Apple patches more security holes

Hackers, black hats and bad guys seem to be paying closer attention to Mac OS X, after Apple patched another eight security holes in its flagship operating system yesterday.

Hackers, black hats and bad guys seem to be paying closer attention to Mac OS X, after Apple patched another eight security holes in its flagship operating system yesterday.

The patches cover exploits for malicious embedded fonts, PDF documents, PNG picture files and the potential for hackers to pinch users' credentials in Mac OS X.

The company also highlighted "multiple vulnerabilities" in Samba, PHP and ClamAV.

Patch notes for the security update reveal that the majority of these issues could lead to "arbitrary code execution", which pertains to an attacker's ability to trigger unauthorised commands and processes on an infected system.

Back in June, Apple patched its Mac OS X Snow Leopard operating system against a battery of Mac-specific malware and a Trojan Horse program disguised as iPhoto.
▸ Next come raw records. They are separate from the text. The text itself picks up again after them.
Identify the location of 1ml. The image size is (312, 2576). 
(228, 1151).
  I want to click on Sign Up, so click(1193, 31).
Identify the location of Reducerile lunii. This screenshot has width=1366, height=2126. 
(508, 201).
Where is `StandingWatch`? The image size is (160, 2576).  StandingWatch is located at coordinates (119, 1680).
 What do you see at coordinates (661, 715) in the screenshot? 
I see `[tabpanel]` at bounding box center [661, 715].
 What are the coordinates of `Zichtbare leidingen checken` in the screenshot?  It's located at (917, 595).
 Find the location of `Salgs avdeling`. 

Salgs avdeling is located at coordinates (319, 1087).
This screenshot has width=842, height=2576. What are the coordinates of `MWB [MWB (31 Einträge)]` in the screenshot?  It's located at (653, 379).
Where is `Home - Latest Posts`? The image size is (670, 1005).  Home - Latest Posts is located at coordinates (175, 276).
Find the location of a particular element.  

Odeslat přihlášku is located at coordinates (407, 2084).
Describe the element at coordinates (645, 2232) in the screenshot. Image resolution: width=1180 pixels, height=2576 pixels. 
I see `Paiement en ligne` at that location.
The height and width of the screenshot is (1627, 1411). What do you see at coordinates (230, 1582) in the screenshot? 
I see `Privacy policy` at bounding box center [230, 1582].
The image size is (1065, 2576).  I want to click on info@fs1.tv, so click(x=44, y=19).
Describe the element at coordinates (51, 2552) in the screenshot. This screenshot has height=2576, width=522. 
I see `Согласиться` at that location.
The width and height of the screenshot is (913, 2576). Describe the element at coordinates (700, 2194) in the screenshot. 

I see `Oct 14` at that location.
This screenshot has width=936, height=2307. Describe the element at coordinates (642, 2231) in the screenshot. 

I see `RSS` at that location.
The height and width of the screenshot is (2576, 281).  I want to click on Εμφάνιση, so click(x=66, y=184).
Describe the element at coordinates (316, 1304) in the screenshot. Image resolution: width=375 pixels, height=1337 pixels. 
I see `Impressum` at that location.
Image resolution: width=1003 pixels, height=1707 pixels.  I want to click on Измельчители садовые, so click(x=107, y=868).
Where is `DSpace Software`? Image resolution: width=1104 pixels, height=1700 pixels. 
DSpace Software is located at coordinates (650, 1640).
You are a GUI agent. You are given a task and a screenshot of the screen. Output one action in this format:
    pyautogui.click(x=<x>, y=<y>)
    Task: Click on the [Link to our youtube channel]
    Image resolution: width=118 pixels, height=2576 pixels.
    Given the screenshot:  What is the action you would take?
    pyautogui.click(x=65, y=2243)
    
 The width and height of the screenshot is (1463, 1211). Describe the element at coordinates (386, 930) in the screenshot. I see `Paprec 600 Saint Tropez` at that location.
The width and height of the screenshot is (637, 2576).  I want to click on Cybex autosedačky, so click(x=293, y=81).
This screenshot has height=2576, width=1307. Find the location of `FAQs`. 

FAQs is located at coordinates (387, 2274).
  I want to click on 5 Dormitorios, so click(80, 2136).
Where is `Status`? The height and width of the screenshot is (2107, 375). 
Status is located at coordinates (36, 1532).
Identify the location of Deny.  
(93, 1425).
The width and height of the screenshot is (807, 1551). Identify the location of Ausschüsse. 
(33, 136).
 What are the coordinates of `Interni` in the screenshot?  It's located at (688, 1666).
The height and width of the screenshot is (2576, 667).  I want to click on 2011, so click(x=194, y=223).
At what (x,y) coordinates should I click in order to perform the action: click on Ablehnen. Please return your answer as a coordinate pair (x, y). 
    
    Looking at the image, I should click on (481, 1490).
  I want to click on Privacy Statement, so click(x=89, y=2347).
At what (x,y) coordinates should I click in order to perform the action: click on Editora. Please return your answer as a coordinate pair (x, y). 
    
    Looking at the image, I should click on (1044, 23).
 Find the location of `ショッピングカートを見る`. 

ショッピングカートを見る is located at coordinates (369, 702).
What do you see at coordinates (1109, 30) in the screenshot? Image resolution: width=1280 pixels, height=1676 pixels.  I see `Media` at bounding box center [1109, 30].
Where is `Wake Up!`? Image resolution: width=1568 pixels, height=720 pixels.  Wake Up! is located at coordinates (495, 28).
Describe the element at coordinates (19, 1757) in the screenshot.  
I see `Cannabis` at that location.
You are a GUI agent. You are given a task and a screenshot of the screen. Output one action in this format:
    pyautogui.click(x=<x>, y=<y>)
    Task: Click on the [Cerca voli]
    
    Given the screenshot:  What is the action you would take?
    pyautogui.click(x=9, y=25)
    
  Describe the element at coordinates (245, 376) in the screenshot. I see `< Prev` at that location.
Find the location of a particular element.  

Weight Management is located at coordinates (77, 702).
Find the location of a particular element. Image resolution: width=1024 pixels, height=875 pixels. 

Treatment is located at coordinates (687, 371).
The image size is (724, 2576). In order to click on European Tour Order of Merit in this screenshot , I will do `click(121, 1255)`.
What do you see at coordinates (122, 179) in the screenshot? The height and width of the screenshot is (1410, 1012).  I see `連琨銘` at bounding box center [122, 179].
Paul Ducklin, Asia Pacific chief technology officer for security firm Sophos, told ZDNet Australia that Mac users still need to be vigilant about security despite their choice of operating system.

"The fact that Apple regularly has security patches for all flavours of its operating system does indicate that their OS doesn't have some magic, 'pixie-dust' security around it which users seem to think is there. While the risk of infection is low, it isn't non-existent," Ducklin said.

Apple urged Mac OS X users to install the latest patch to protect their systems.